The space was founded by and drew its early character from Godfrey Sealy in the 1980’s when he added AIDS activist to his already impressive resume as an actor, writer and director. Sealy lived in the space for many years, encouraging a unique entourage of people to set up shop there, lime and, as it’s often described, “fall een.”
“Bohemia has been here for a couple of decades,” explains choreographer Dave Williams who works with artist Richard Rawlins on the Night Gallery.
“It was a community centre for artists and other reprobates.”
The space retains much of the flavour of that time, along with the many decades it’s stood through as an old-style Woodbrook home made of concrete walls with ageing wooden interiors.
Still involved with the space is Cyrus Sylvester, Sealy’s supporter in the 1980’s who is now a bridge to the reinvention of the space as an art gallery.
In 2009, the space was first used as one of the galleries for that year’s Erotic Art Week and functioned as the project’s administrative center.
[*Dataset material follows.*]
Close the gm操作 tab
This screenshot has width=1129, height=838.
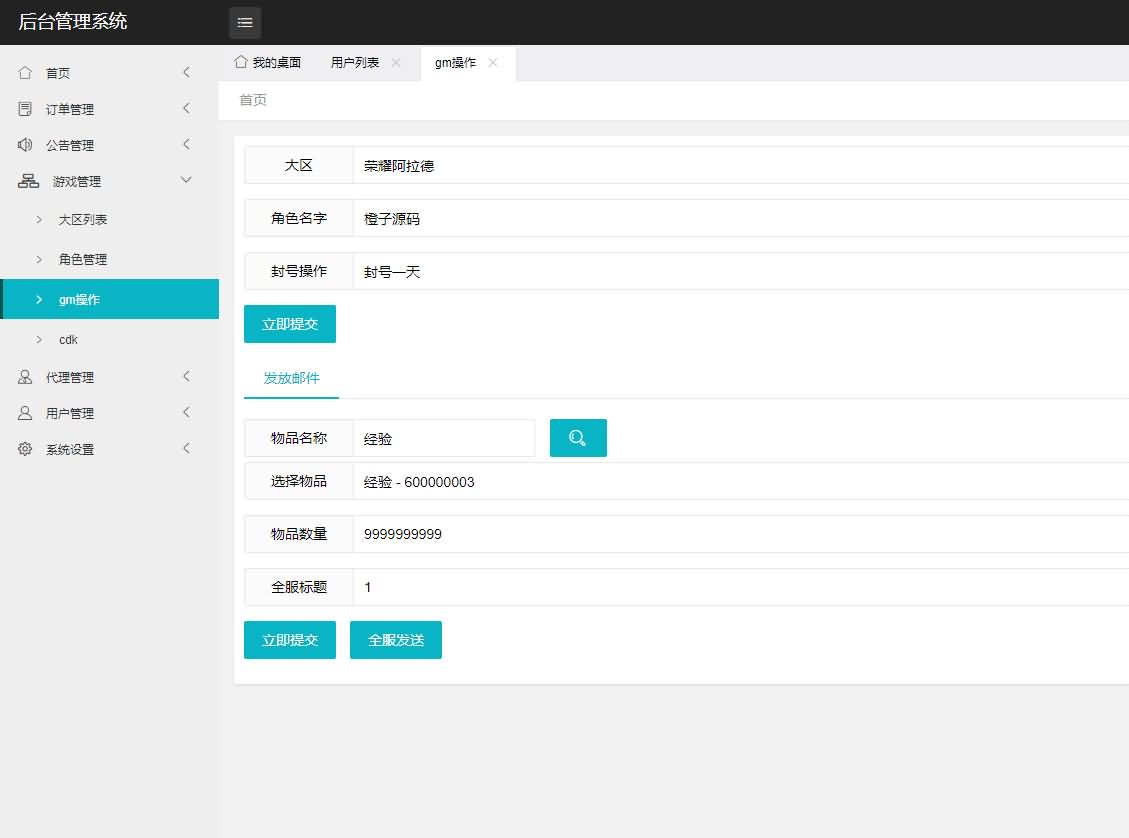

Once it began available to rent and use, Rawlins and Williams, already familiar with its possibilities, decided to turn it into a gallery with a very public facing focus.
“I got fed-up with seeing the same audience that comes to every show,” says Williams, “and this was an opportunity to engage the public on the Avenue, to invite them to interact with art.”
There have been three shows in the space independent of Erotic Art Week, the group show Postal Art, Marilyn Morrison’s Lil Black Girl and the current show, Adele Todd’s Police and Tief.
“There’s lots of art happening within Woodbrook,” says Richard Rawlins. “This is a space that adds to that activity, it doesn’t compete with it. It really answers the question of what do you add to the cultural landscape. It’s open, it’s free and it’s accessible.”
“You don’t have to be rich, it’s right there, so you can just wander in. It’s clearly not elitist.”
If anything, the Night Gallery challenges the very idea of what an art space is.
The signage looks more like a protest sign than directions to an art gallery, the space looks like somewhere you might settle in for an all-fours game over some hard drinks and the finish of everything is artlessly homey and welcoming.
The gallery’s hours, between 7pm and 10pm, Monday through Friday, encourage folks to drop in on their way to or from the Avenue’s attractions. Rawlins is seriously thinking of putting a standee on the sidewalk on Ariapita Avenue saying “Free art this way” with a bold arrow to direct more passers-by to the gallery’s offerings.
Plans to mount two shows a month have been challenged by real world practicalities, but Rawlins and Williams hope to have enough artists involved in using the space that they can host regular individual as well as group showings.
Both Williams and Rawlins recall fondly moments of serendipity with the public as they meandered by the open gate and drifted in since the gallery’s opening.
“We hope to have people see more art,” says Dave Williams. “Experience it, appreciate it and look for more of it. Art should be a space safe from money, from politicians, so you can say what you want.”
Adele Todd, whose Police and Tief collection of embroidered work on cloth was on show during my visit, notes that, “We have a society that doesn’t believe that art is free. There’s a feeling that it’s for other people. I love the concept here. It’s very forward thinking.”
“Art doesn’t have to be paint, I embroider. It doesn’t have to be in a frame. I want people to experience and engage with the work.”